Foley v. Community Oil Co.

64 F.R.D. 561 | D.N.H. | 1974

MEMORANDUM OPINION ON MOTION FOR JUDGMENT ON THE PLEADINGS

BOWNES, District Judge.

The defendants’ motion for judgment on the pleadings is denied.

The application of Federal Rules of Civil Procedure 12(c) invokes the following standard of review:

For purposes of the motion, all well-pleaded material allegations of the opposing party’s pleadings are to be taken as true, and all allegations of the moving party which have been denied are taken as false. 2A Moore’s Federal Practice § 12.15, p. 2343 (2d ed. 1968).

The cardinal rule is that a motion for judgment on the pleadings cannot be granted if a genuine issue of fact is presented.

Plaintiff is presently a citizen of the State of Maine, and was so situated at the commencement of this action. Defendant Chevron Oil Company (hereinafter referred to as Chevron) is a California corporation with its principal place of business in San Francisco. Defendant Community Oil Company, Inc. (hereinafter referred to as Community) was a Maine corporation which had its assets acquired by Chevron in 1960.

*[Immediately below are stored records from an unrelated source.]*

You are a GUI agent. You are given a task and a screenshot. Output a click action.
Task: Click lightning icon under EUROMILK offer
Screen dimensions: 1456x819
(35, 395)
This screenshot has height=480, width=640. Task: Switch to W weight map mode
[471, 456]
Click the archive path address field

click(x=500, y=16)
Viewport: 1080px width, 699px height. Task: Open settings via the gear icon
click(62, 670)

Plaintiff was employed by Community in Maine for approximately thirty years prior to Chevron’s acquisition. Chevron’s acquisition did not immediately affect plaintiff’s work status and he continued to be employed in the same capacity at the same pay rate. From July 1, 1960, until June 1, 1968, plaintiff was the branch manager for Chevron in Waterville, Maine. On June 1, 1968, that position was terminated and plaintiff was asked to fill an equivalent position in Manchester, New Hampshire. Plaintiff accepted defendants’ offer and sold his home in Maine, moved to Manchester with his wife, and bought a home in Manchester.

Plaintiff was informed in March of 1971 that his position was once again being eliminated. Plaintiff was informed that another position in Manchester might become available. He subsequently discovered that the position did open up, but that another person was found to fill it. On May 31, 1971, plaintiff’s employment with defendants was terminated. At no time had plaintiff entered into a written employment contract with the defendants.

The basis of defendants’ motion is that an implied employment contract does not exist between the parties, and assuming arguendo that a contract does exist, defendants did not commit a breach. The traditional rule of employment contracts was that, unless a specific term of employment was expressed, the hiring was at will and terminable at any time by either party. Am.Jur. 2d Master and Servant § 43 (1970). The rule which was designed, in the latter part of the nineteenth century, to protect a burgeoning and mobile economic society has been sharply criticized in recent years. Note, Implied Contract Rights to Job Security, 26 Stan. L.Rev. 335 (1974); Blades, Employment *563at Will v. Individual Freedom: On Limiting the Abusive Exercise of Employer Power, 67 Col.L.Rev. 1404 (1967).

New Hampshire has recently recognized that the “iron hand” of the employer must be loosened. Monge v. Beebe Rubber Company, N. H. 316 A.2d 549 (1974). The court stated:

In all employment contracts, whether at will or for a definite term, the employer’s interest in running his business as he sees fit must be balanced against the interest of the employee in maintaining his employment, and the public’s interest in maintaining a proper balance between the two. Monge, supra, 316 A.2d at 551.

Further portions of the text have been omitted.